Nomi's dad, Toews' best character, embodies this combination of deep love and confusion. He holds rigidly to the prescribed order of the community while gently falling apart with grief. Wonderfully complex, Ray wears a suit every day, even gardening, wins an award for perfect church attendance and listens to the radio hymn programme every night. But he spends nights secretly rearranging rubbish at the dump and slowly selling off the household furniture while letting his daughter see, with a sad and affectionate humour, that he doesn't know the answers.
Toews addresses two different kinds of nostalgia: the oppressive desire of The Mouth to cling to concrete vestiges of a past lifestyle, such as the town's windmill, and Nomi's fond remembrance of living people and experiences in the community that are both shared and uniquely hers. Even though I desperately wanted to tell her at the end of the book, "fly away!" I was moved by her dad's loyal attempt to encourage and empower her in the only way he knows how.
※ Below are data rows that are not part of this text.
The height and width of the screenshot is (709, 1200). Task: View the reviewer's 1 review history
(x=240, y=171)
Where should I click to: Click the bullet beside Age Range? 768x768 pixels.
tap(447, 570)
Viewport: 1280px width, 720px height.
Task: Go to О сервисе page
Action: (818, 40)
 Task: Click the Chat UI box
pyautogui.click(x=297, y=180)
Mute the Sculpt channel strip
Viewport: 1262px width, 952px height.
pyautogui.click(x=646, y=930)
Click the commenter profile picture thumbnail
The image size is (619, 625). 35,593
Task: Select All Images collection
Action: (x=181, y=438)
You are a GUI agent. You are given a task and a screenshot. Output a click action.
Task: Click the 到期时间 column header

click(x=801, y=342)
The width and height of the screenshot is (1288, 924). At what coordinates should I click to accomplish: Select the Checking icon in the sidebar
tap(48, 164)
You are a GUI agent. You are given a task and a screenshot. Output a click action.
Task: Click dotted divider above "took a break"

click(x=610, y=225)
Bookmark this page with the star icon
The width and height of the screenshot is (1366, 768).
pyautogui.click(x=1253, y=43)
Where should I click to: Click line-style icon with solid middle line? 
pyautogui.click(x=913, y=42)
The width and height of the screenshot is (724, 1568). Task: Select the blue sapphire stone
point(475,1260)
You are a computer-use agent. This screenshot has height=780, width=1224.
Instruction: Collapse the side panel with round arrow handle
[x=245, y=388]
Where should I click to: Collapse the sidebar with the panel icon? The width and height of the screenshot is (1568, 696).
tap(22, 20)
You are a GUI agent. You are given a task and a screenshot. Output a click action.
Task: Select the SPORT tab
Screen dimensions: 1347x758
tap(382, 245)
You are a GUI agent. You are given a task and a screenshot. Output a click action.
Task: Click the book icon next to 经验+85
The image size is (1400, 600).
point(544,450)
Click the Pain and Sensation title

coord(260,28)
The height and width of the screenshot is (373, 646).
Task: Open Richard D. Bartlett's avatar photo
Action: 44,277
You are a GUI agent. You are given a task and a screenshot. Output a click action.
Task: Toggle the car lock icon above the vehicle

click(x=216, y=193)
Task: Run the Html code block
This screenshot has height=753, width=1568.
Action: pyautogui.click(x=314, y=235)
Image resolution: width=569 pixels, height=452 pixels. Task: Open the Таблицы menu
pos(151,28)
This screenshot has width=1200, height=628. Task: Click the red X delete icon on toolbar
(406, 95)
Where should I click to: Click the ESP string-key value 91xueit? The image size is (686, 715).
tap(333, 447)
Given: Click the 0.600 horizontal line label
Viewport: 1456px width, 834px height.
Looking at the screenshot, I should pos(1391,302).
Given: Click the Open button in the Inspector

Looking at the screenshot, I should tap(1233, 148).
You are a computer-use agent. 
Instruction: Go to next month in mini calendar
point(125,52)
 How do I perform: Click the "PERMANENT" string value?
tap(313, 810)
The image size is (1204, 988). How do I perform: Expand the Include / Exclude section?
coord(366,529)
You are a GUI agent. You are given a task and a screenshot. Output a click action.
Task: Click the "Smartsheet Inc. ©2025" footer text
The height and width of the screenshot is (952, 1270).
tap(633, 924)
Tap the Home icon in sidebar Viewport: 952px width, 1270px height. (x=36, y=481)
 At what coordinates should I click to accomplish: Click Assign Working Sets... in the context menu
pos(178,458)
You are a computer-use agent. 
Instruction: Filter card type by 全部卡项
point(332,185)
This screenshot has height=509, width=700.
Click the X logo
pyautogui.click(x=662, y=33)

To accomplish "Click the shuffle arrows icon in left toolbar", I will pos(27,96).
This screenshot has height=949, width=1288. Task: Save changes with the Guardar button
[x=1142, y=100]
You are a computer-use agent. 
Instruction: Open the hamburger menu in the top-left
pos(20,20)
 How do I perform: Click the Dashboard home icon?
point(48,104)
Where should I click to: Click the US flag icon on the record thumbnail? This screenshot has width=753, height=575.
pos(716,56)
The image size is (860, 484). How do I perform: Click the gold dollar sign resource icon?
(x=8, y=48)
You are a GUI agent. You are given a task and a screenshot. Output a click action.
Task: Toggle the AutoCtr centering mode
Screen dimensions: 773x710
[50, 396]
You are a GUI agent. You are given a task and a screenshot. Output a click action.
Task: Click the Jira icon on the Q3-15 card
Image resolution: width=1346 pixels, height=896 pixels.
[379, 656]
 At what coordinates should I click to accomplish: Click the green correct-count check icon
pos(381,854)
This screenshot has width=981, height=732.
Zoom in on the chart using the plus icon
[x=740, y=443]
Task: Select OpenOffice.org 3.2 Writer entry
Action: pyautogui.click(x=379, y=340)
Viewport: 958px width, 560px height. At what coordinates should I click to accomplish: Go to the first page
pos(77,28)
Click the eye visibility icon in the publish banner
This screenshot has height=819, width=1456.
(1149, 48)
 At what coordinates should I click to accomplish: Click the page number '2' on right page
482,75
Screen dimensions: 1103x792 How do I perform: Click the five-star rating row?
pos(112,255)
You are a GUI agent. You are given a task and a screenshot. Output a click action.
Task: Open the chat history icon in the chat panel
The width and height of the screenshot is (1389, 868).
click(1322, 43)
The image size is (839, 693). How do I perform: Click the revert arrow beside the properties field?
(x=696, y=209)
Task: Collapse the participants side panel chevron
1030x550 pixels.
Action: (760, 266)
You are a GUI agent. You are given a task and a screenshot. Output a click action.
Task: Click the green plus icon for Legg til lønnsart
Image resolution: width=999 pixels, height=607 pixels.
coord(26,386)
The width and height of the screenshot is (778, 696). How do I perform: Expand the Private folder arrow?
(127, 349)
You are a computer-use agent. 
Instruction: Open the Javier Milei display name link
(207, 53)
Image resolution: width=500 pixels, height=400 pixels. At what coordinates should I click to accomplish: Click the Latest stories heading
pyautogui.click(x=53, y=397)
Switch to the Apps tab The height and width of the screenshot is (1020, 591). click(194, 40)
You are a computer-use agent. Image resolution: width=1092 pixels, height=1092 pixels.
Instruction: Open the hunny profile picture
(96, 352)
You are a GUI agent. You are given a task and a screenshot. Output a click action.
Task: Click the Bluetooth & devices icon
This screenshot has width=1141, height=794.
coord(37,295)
I think readers who are confident they know everything about God already and have set answers to life's questions will struggle with this book and find it irreverent. But I think other readers will be inspired by Nomi's quest in faith to find acceptance, forgiveness, joy and a love which extends beyond tidy definitions.
I loved the way the novel was written. The jumpy, sometimes confusing style reflects the way a young girl would tell a story. Listen to how teenage girls speak- Toews nailed it. It isn't the story of a grown woman looking back on her childhood, it would have spoiled the story had it been written in an adult tone.
The novel struck a chord with me as my family was disowned by the Mennonite community about 60 years ago. I had always wondered what it would have been like if I had been raised a Mennonite. This novel did a wonderful job of answering a lot of my questions. It's hilarious and heart-breaking at the same time. Oh, so highly recommended!